The classes are part of the grant-funded Arts Institute that partners the University’s John J. Cali School of Music with the South Orange-Maplewood School District. The program is supported by the Frank and Lydia Bergen Foundation, which connects students in grades K-12 to quality music education.
Throughout the spring, Monika Szumski ’16, a graduate of the Cali School, and Cesar Mejia, a current student, led the drumming experience. The elementary children play on traditional West African instruments, learning the music by ear and repetition, call and response, body percussion and movement. They groove. They move. They layer rhythms.

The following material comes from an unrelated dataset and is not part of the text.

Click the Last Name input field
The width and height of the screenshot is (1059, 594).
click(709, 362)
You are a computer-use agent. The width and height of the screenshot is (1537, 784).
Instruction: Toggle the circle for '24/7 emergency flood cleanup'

The beat – and the fun – goes on and on.
“It was magical to be able to teach that to the students at a younger age and to see them come together as a community in drumming, dancing and singing,” Szumski says. “One of the biggest lessons they picked up is that everyone absorbs information differently and adds their own creative flair to the dance moves, to how they say the drum language, and how they sing along.”
The artists in residence hit all the right notes in providing meaningful musical experiences. “Thanks to the support from the grant and our partnership with Montclair State University’s John J. Cali School of Music, the residencies enriched the lives of our students and the school community,” says James Manno, Supervisor of Fine Arts.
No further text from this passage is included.